Copy every entry below exactly as it appears, leaving out the images.

==*==

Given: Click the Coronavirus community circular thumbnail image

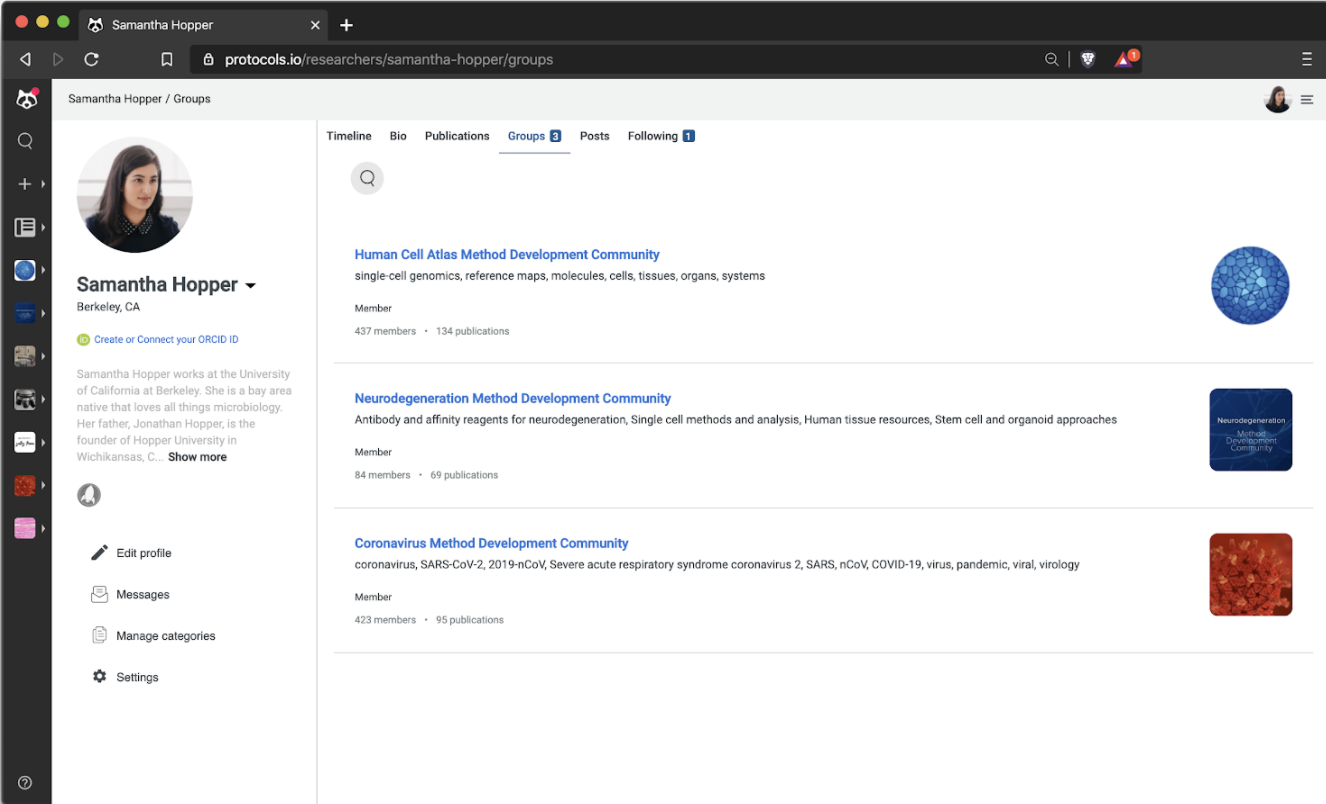Looking at the screenshot, I should point(1250,574).
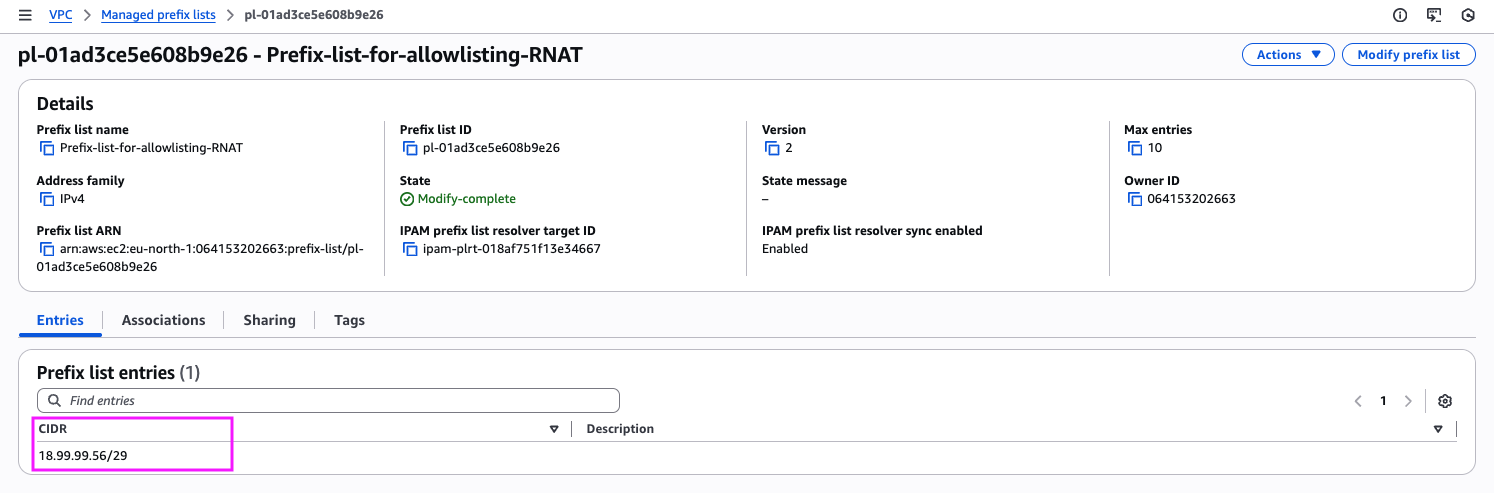This screenshot has width=1494, height=493.
Task: Switch to the Sharing tab
Action: click(x=269, y=320)
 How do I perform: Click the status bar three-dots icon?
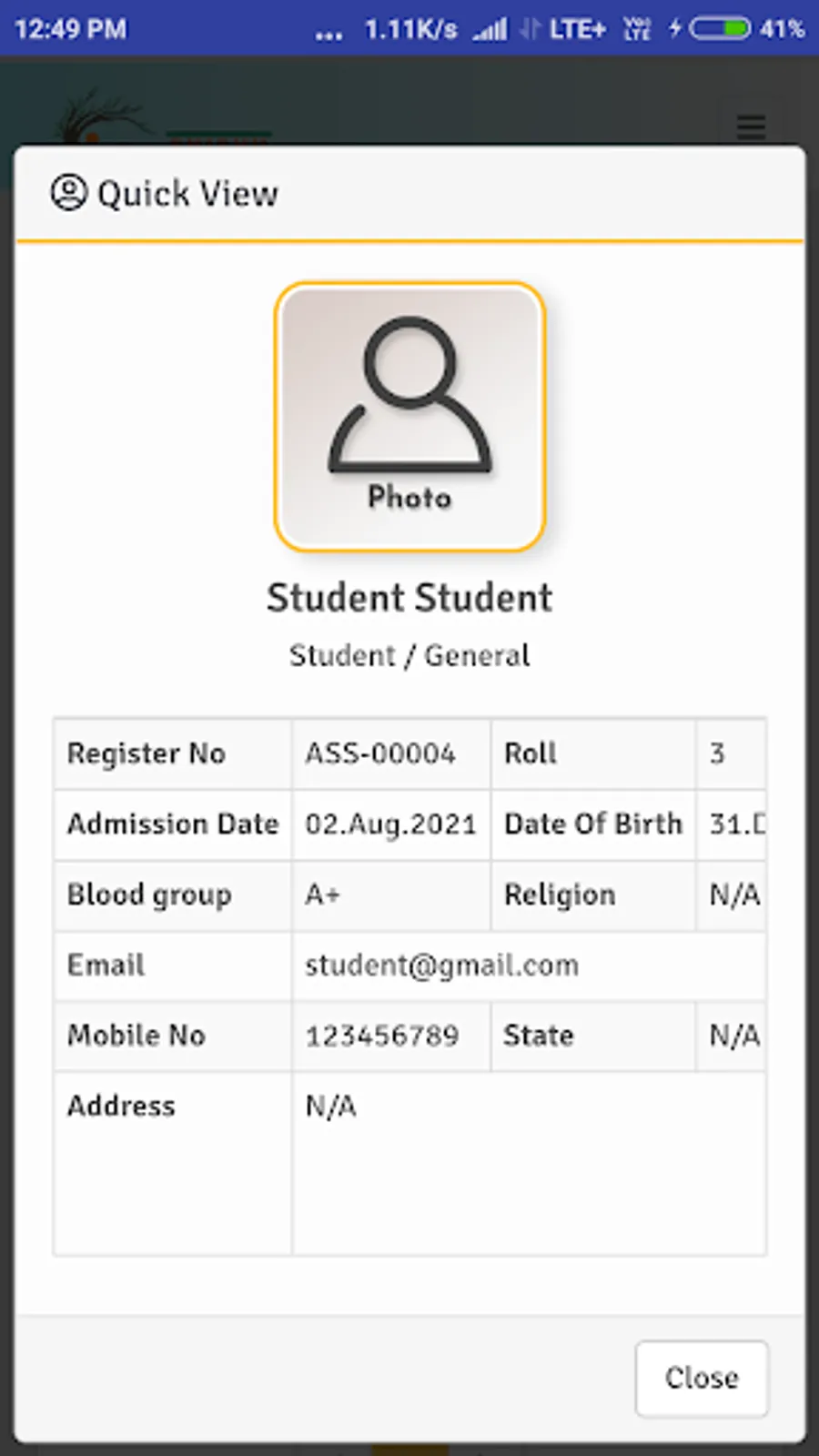tap(329, 35)
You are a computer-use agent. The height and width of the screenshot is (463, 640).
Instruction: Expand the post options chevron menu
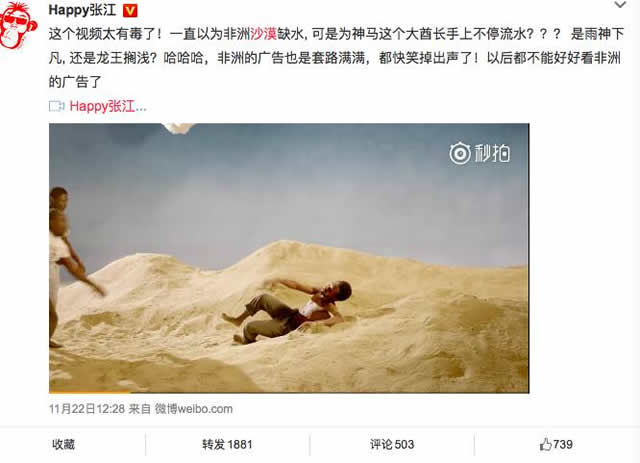tap(620, 5)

==*==

§ OUTPUT BELOW:
Given: Click the Coronavirus community circular thumbnail image

Looking at the screenshot, I should point(1250,574).
This screenshot has width=1494, height=493.
Task: Switch to the Sharing tab
Action: click(x=269, y=320)
 How do I perform: Click the status bar three-dots icon?
tap(329, 35)
You are a computer-use agent. The height and width of the screenshot is (463, 640).
Instruction: Expand the post options chevron menu
tap(620, 5)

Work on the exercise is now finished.